The Gods of Greek and Roman Mythology - Artemis (Diana)
Role in the Mythos: Goddess of Virginity and Hunting
- Protector of Women and Children
- Protector of Virgins and Chastity Oaths
- Goddess of the Woods and the Moon
- Patron of Wildlife and Hunters
- Parents: Zeus and Leto
- Spouse: None (one of the three virgins)
- Brother: Apollo, her twin
- Bow and arrow
- Cypress tree
- Wild animals
- Water jug
Myths to Know:
Artemis and Actaeon
Actaeon is a famous hunter who is known far and wide for his abilities. One day, he encounters the chaste goddess Artemis bathing naked in a stream. Actaeon looks upon the goddess’s body for a moment too long, and Artemis catches his gaze. Infuriated by the violation, she transforms the hunter into a stag, the very same kind that Actaeon is known to hunt. Not knowing their master has changed into an animal, Actaeon’s hunting dogs chase him down and tear him to pieces.
Orion, a giant, is a hunting companion of Artemis. There are multiple stories about how Orion dies, but in the most popular one, Apollo becomes jealous of Artemis’s affection for Orion and tricks her into killing him. Apollo sees Orion swimming far off shore and bets Artemis that she cannot hit the black mark in the sea. Thinking that the target is driftwood or a sea animal, Artemis unleashes an arrow and strikes Orion through the skull. When his body washes ashore, Artemis is devastated. She asks Zeus to set him in the stars as a constellation.

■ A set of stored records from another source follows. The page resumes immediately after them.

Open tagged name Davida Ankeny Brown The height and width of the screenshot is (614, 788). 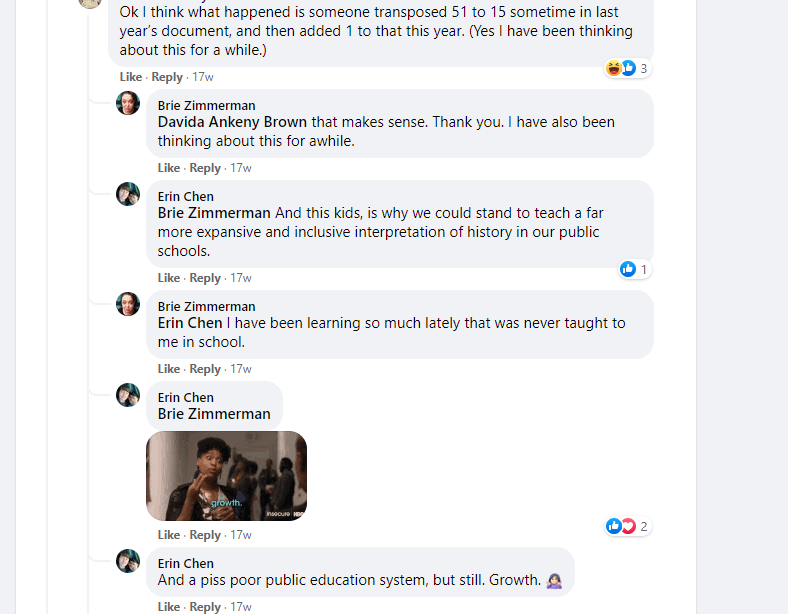(x=232, y=122)
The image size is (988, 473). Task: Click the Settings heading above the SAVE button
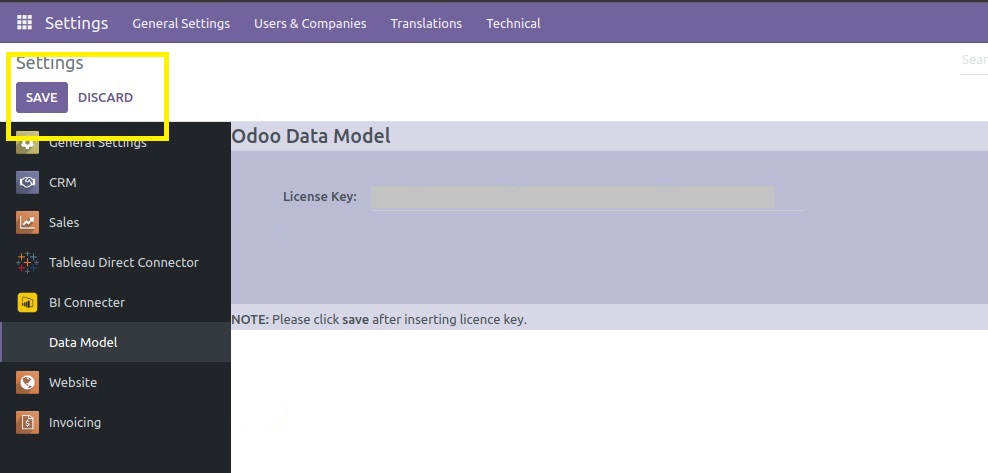coord(50,63)
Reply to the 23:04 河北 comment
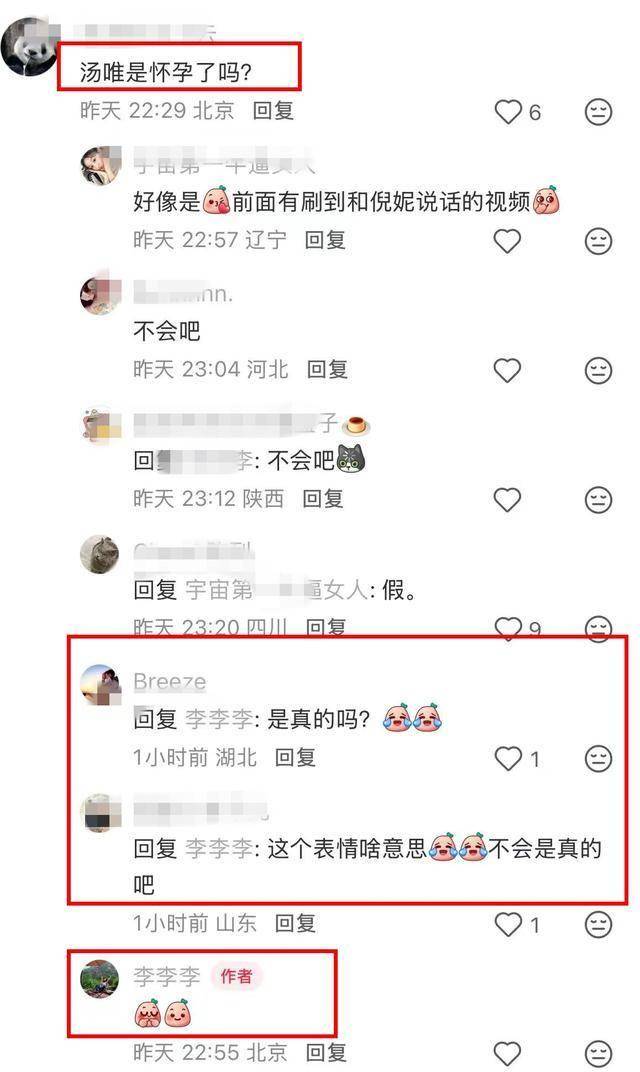 [x=327, y=370]
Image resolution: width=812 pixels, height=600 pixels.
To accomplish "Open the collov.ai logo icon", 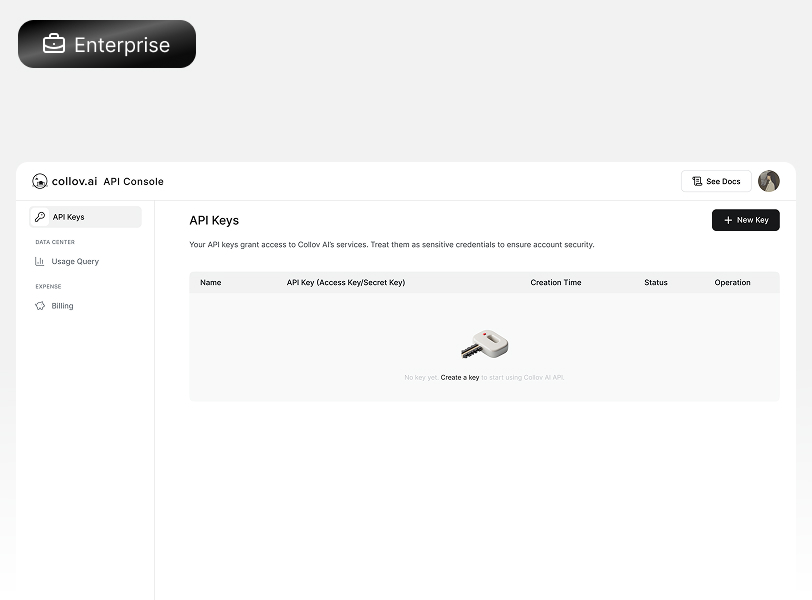I will pyautogui.click(x=39, y=181).
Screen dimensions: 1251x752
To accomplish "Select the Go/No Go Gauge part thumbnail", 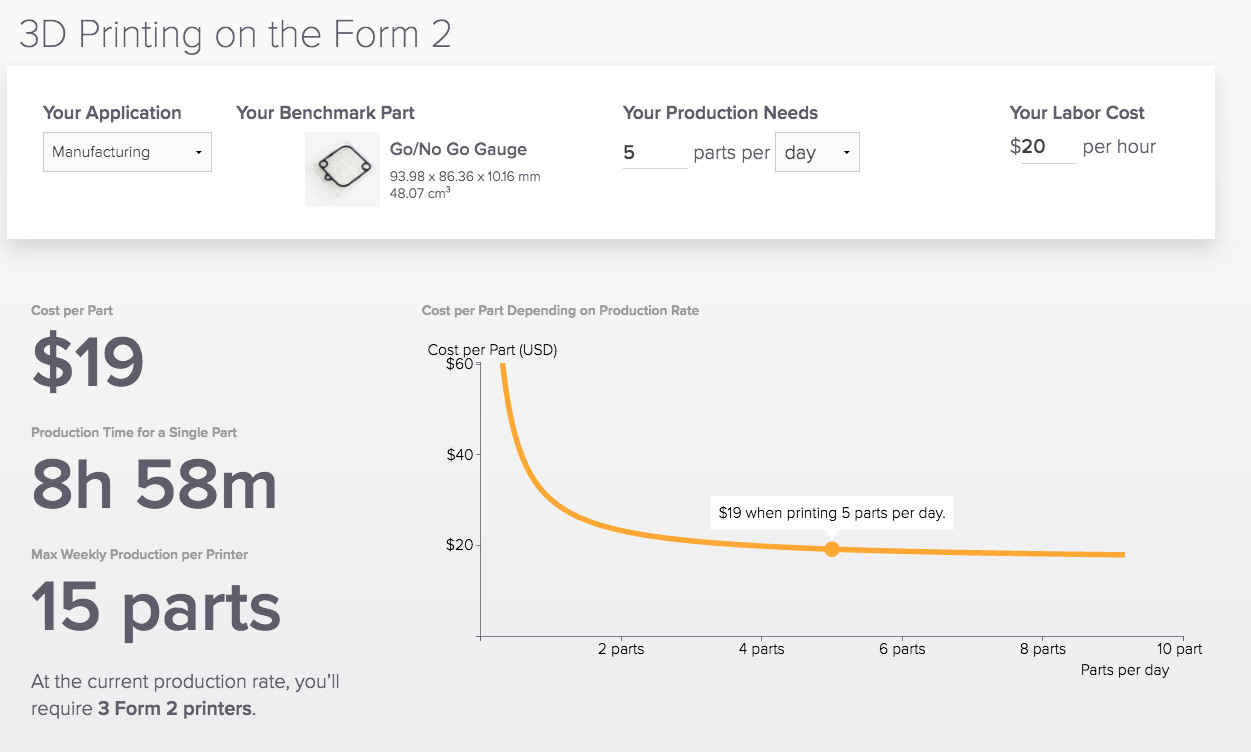I will [x=342, y=169].
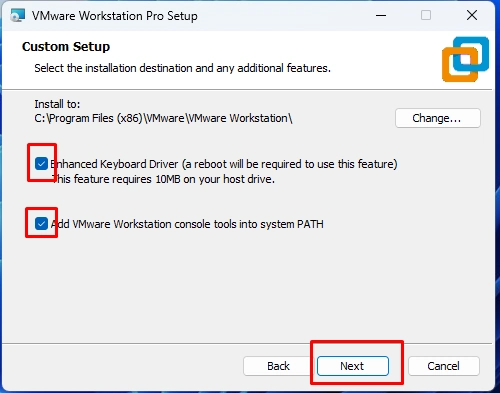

The Sacrifice of Iphigenia
On the eve of the Trojan War, Agamemnon, commander of the Greek forces, accidentally kills a deer in the woods. Enraged by the deer’s death, Artemis stops the wind and halts the Greek fleet. A prophet tells Agamemnon that he must sacrifice his eldest daughter, Iphigenia, in order to repay the goddess for her lost deer. Agamemnon sends for Iphigenia and her mother, Clytemnestra, promising the two women that Iphigenia will be married off to Achilles. While some stories feature the death of the young girl, most end with Artemis’s saving the girl from death. She carries Iphigenia away to Crimea and leaves behind a doe with its throat cut.